**What is asked:** Change every "computer-use agent" to "screen assistant" in the lines starting at the line that contains "How do I perform: View" and ending at the line that contains "Click the green 3", and give only those lines back with nothing else altered.

-- begin Input records --

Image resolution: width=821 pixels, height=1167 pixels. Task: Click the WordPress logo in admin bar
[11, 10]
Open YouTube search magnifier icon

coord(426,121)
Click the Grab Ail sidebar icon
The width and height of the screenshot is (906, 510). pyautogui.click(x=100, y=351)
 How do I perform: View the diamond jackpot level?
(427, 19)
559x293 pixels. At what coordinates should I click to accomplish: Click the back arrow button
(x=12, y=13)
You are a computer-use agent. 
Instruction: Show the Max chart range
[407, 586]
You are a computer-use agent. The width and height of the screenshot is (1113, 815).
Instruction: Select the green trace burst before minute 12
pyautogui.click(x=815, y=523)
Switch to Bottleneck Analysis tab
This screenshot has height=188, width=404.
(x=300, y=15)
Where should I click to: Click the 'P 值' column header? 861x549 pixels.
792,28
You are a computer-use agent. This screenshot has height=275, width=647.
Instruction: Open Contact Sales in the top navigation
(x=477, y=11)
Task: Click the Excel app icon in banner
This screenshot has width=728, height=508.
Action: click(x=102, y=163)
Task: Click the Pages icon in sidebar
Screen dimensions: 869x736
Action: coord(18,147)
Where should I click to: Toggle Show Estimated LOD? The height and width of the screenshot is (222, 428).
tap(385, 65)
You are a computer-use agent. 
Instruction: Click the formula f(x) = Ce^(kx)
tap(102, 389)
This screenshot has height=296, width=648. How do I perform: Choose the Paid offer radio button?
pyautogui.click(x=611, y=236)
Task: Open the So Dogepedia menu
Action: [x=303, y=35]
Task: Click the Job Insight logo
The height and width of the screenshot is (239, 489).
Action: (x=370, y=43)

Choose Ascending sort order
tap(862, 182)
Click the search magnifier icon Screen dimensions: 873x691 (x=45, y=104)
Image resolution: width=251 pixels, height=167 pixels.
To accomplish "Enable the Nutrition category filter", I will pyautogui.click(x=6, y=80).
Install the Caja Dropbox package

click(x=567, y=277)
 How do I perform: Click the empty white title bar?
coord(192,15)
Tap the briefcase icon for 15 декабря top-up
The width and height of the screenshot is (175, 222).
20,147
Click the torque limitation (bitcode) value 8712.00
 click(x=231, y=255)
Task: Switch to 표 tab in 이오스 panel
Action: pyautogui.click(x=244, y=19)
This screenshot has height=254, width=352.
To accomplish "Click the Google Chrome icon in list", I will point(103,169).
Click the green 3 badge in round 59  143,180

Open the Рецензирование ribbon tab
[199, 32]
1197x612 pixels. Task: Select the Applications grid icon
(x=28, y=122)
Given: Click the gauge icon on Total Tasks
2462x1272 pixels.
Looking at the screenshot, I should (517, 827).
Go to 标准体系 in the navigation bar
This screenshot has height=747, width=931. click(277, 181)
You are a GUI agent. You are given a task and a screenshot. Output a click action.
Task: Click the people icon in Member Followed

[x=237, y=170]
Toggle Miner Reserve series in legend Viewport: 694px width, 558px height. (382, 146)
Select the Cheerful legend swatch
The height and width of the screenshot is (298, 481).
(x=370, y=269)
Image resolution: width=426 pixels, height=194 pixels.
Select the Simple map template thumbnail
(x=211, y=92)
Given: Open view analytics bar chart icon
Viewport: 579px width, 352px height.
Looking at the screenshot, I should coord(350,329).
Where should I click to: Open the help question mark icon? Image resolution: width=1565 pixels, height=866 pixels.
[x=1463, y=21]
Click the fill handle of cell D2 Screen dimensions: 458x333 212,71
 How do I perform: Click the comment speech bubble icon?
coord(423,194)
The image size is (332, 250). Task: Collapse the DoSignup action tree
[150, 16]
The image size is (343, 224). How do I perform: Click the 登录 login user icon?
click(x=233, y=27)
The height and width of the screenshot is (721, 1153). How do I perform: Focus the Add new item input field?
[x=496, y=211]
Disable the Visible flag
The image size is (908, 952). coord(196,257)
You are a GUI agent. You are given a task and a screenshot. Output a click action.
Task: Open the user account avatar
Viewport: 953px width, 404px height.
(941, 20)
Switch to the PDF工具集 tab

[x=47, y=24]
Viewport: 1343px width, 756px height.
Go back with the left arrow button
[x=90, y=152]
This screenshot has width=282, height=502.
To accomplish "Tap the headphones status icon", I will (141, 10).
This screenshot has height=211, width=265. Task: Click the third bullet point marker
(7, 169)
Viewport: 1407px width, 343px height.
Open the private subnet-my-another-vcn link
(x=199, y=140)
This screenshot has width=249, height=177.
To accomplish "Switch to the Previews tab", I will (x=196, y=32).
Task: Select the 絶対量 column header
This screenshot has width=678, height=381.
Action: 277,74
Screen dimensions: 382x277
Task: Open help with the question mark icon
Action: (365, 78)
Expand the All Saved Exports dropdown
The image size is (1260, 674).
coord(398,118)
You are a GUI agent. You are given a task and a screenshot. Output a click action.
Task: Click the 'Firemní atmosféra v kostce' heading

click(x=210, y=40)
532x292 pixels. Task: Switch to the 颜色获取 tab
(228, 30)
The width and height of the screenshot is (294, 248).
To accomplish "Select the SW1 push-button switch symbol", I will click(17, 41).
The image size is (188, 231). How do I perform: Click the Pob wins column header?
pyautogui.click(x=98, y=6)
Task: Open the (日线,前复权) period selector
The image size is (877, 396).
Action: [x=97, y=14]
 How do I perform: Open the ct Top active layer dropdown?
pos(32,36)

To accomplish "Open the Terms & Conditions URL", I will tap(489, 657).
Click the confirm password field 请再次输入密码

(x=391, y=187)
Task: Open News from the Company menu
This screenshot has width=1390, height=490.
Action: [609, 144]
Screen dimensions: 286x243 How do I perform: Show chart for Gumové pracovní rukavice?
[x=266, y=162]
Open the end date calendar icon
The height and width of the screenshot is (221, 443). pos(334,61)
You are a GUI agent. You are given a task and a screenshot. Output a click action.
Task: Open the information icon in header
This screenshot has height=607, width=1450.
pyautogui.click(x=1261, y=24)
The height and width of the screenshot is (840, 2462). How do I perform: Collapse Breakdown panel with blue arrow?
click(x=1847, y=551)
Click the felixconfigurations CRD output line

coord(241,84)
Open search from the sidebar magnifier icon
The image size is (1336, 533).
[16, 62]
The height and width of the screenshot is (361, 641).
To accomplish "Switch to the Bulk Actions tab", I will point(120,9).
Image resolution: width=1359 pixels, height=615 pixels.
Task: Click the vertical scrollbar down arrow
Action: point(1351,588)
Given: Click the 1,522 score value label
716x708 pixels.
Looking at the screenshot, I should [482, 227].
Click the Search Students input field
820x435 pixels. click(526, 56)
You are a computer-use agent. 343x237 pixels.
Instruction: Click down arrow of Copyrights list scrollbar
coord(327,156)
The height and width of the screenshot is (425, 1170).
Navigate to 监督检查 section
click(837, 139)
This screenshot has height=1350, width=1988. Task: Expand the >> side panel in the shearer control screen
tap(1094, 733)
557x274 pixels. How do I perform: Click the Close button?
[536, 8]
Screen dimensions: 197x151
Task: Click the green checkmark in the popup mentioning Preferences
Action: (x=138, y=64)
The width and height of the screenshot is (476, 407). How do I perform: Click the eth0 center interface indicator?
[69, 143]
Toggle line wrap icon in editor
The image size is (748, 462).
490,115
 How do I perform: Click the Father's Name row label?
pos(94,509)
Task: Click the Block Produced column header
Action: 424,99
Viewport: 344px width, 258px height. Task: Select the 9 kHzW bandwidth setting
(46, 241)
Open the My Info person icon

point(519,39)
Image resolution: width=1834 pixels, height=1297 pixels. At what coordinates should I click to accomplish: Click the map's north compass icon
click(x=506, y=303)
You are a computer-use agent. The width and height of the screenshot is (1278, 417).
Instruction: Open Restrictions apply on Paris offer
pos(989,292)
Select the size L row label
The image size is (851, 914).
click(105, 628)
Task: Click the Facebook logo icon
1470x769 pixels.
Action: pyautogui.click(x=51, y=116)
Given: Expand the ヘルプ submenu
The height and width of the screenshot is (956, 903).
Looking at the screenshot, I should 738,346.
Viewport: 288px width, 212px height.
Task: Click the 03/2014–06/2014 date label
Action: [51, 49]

-- end Input records --

**Task response:**
 How do I perform: View the diamond jackpot level?
(427, 19)
559x293 pixels. At what coordinates should I click to accomplish: Click the back arrow button
(x=12, y=13)
You are a screen assistant. 
Instruction: Show the Max chart range
[407, 586]
You are a screen assistant. The width and height of the screenshot is (1113, 815).
Instruction: Select the green trace burst before minute 12
pyautogui.click(x=815, y=523)
Switch to Bottleneck Analysis tab
This screenshot has height=188, width=404.
(x=300, y=15)
Where should I click to: Click the 'P 值' column header? 861x549 pixels.
792,28
You are a screen assistant. This screenshot has height=275, width=647.
Instruction: Open Contact Sales in the top navigation
(x=477, y=11)
Task: Click the Excel app icon in banner
This screenshot has width=728, height=508.
Action: click(x=102, y=163)
Task: Click the Pages icon in sidebar
Screen dimensions: 869x736
Action: coord(18,147)
Where should I click to: Toggle Show Estimated LOD? The height and width of the screenshot is (222, 428).
tap(385, 65)
You are a screen assistant. 
Instruction: Click the formula f(x) = Ce^(kx)
tap(102, 389)
This screenshot has height=296, width=648. How do I perform: Choose the Paid offer radio button?
pyautogui.click(x=611, y=236)
Task: Open the So Dogepedia menu
Action: [x=303, y=35]
Task: Click the Job Insight logo
The height and width of the screenshot is (239, 489).
Action: (x=370, y=43)

Choose Ascending sort order
tap(862, 182)
Click the search magnifier icon Screen dimensions: 873x691 (x=45, y=104)
Image resolution: width=251 pixels, height=167 pixels.
To accomplish "Enable the Nutrition category filter", I will pyautogui.click(x=6, y=80).
Install the Caja Dropbox package

click(x=567, y=277)
 How do I perform: Click the empty white title bar?
coord(192,15)
Tap the briefcase icon for 15 декабря top-up
The width and height of the screenshot is (175, 222).
20,147
Click the torque limitation (bitcode) value 8712.00
 click(x=231, y=255)
Task: Switch to 표 tab in 이오스 panel
Action: pyautogui.click(x=244, y=19)
This screenshot has height=254, width=352.
To accomplish "Click the Google Chrome icon in list", I will point(103,169).
Click the green 3 badge in round 59  143,180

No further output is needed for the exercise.